Some familiar players are adding new functionality to their products: NewsGator is unveiling two new modules News Stream for Social Sites 2010 and Idea Stream for Social Sites 2010, Traction Software will introduce action tracking that's seamlessly integrated with Traction TeamPage and puts project management in the natural flow of work. Yammer, building on their private Twitter style service, will showcase its newest applications, Polls, Events, and Questions in various languages. SuccessFactors are showcasing their integration of Enterprise 2.0 launch pad winning product  Cubetree while IBM are making a major announcement during the show.

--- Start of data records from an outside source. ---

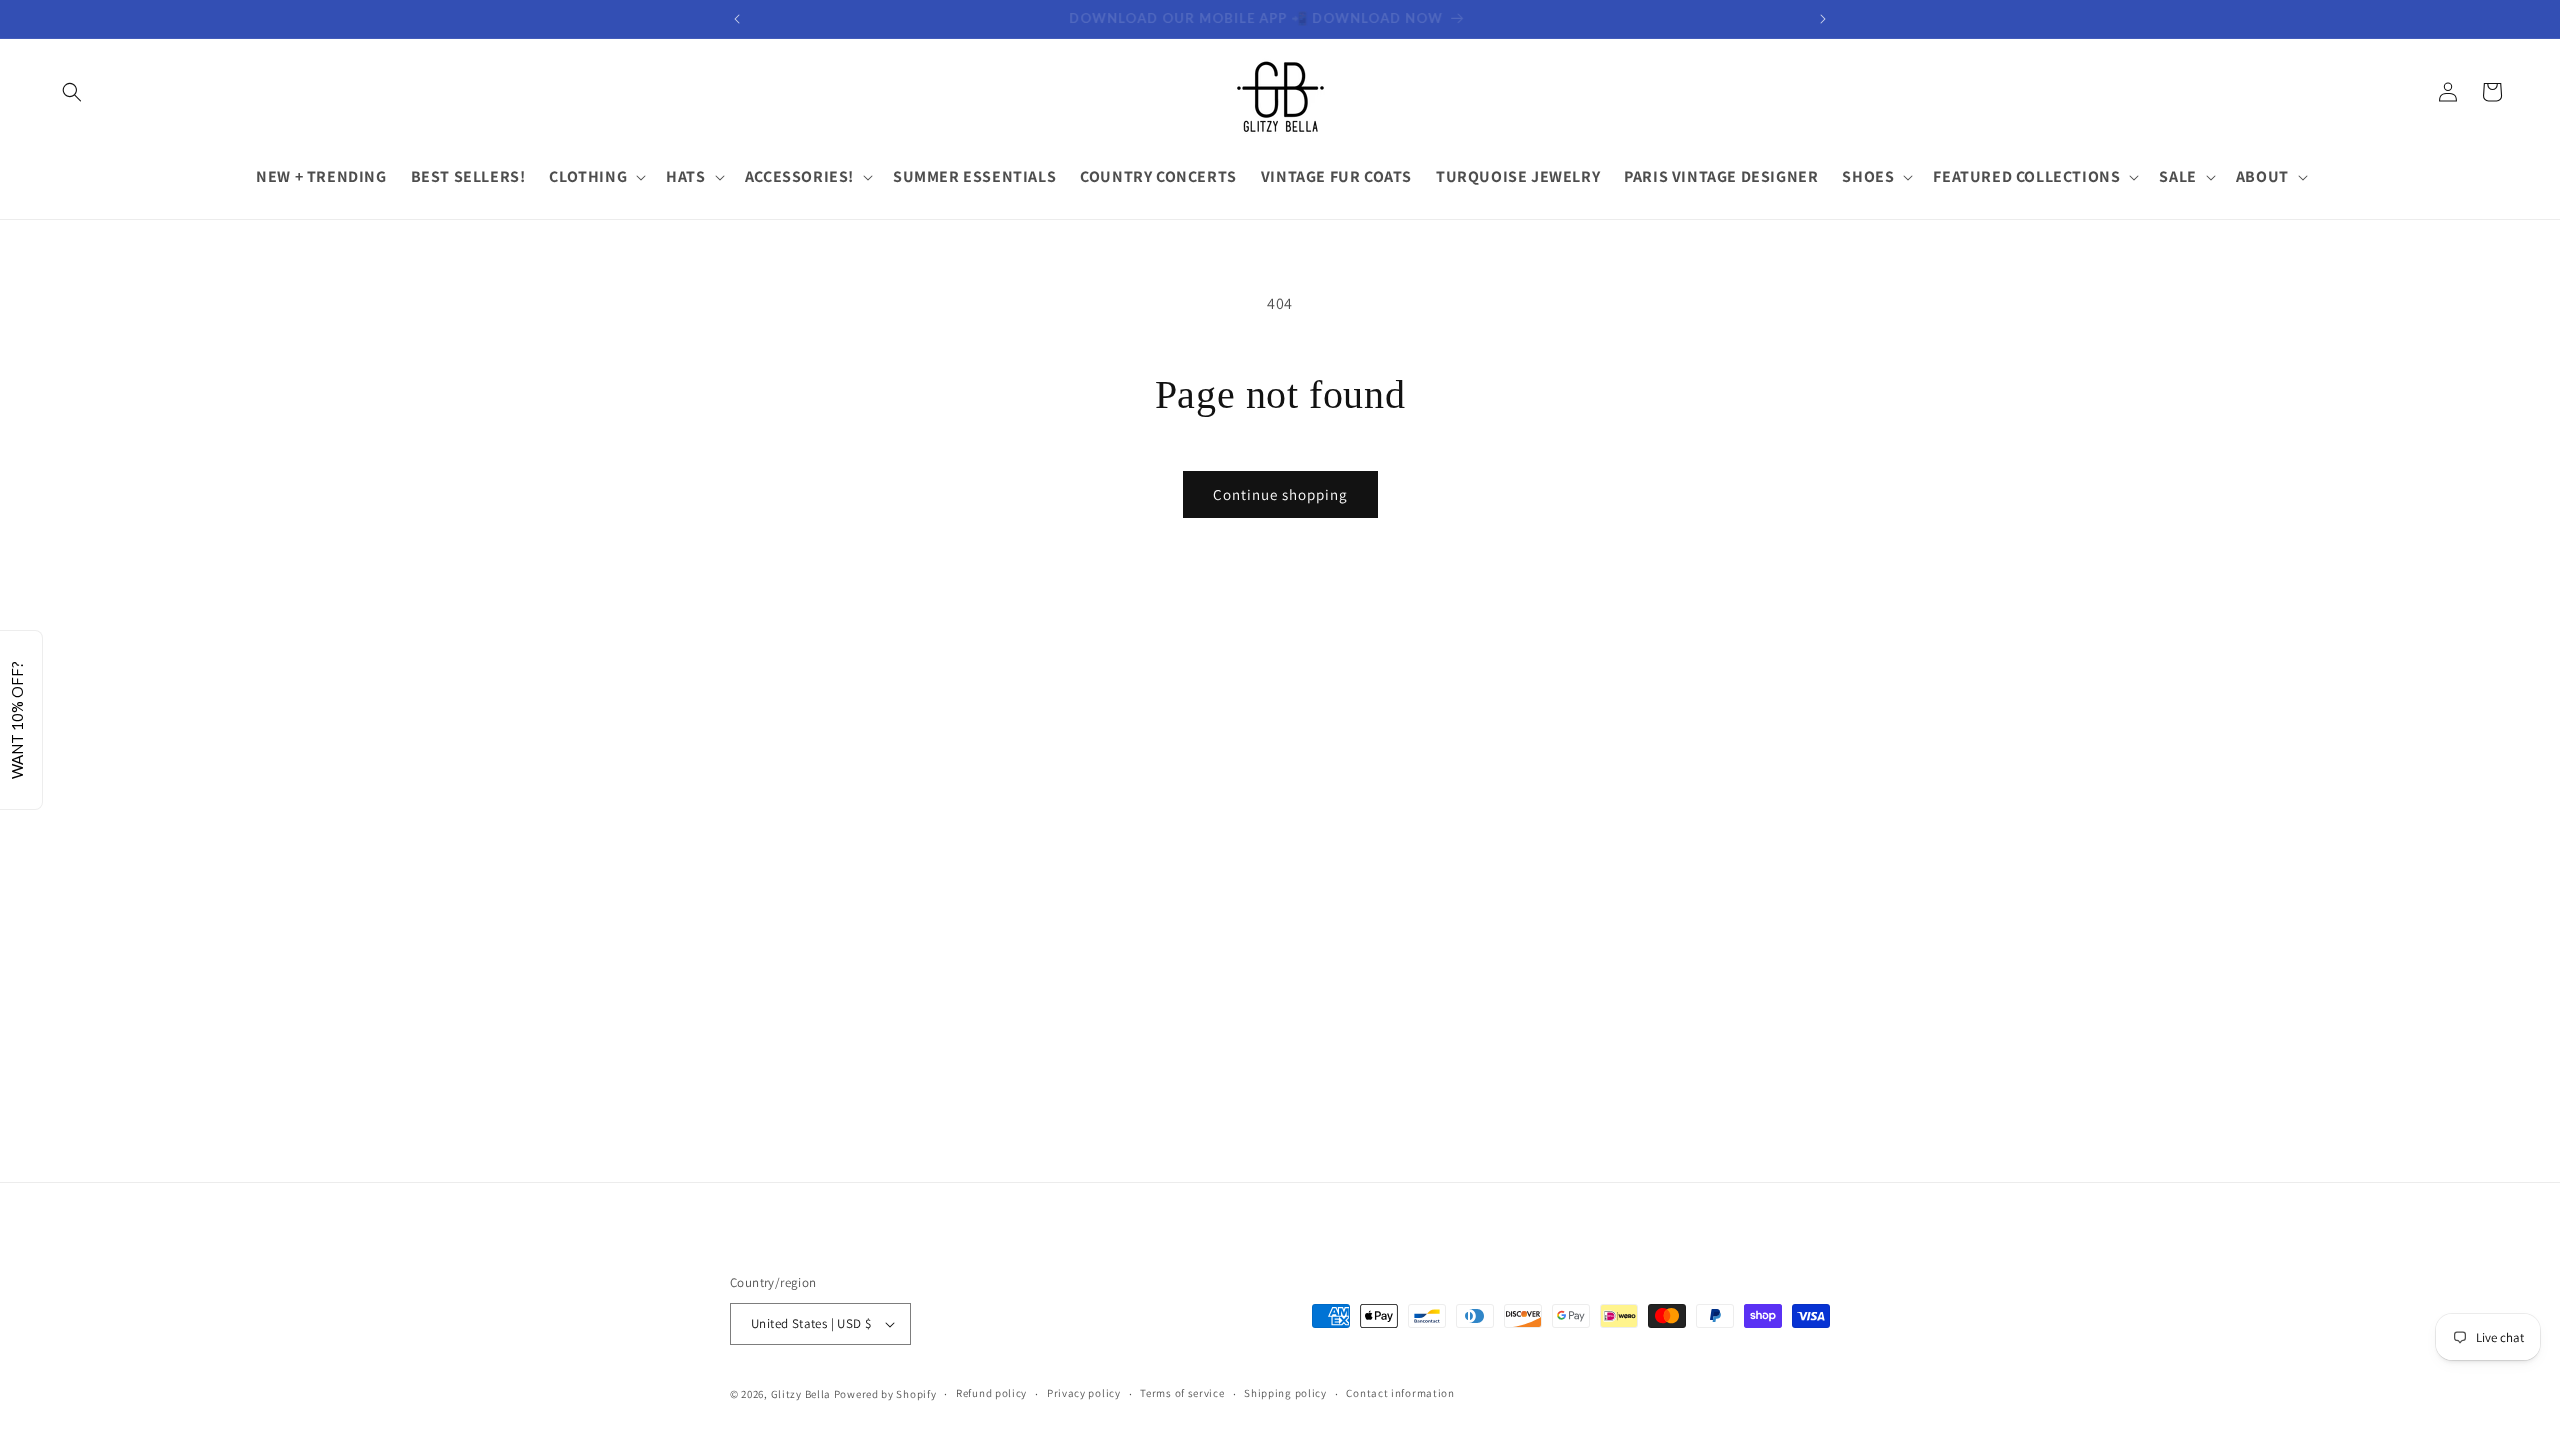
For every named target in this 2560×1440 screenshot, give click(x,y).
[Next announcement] (1823, 19)
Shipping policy (1285, 1393)
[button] (72, 92)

These exhibitors and lots of other familiar faces in the space - Jive, SocialText, Microsoft Sharepoint, Lotus Connections, SocialCast, Saba and so on - provide a useful one stop tire kicking demo area, but the real value of the conference is in hearing ways to select and deploy relevant tools that are fit for your purpose. Listening to and interacting with real users at all levels of organizations discussing their objectives and how they reached them is an enterprise conference staple.
Enterprise 2.0 is reaching a level of maturity that enables strategic conversation about business goals and intersections with other enterprise technologies. The operational community management building and uptake models are sure to be extensively discussed from a number of different industry vertical perspectives.
The noisier social media business marketing world is starting to sort out its cost per impression pr and marketing 'conversational' models, but the sheer volume of unfiltered, scattered noise from those in companies responsible for marketing products (ironically sometimes including E2.0 technologies) still confuses the lay person trying to understand the operational benefits of business networks and knowledge connections. The Social CRM track should help those needing to differentiate these two worlds.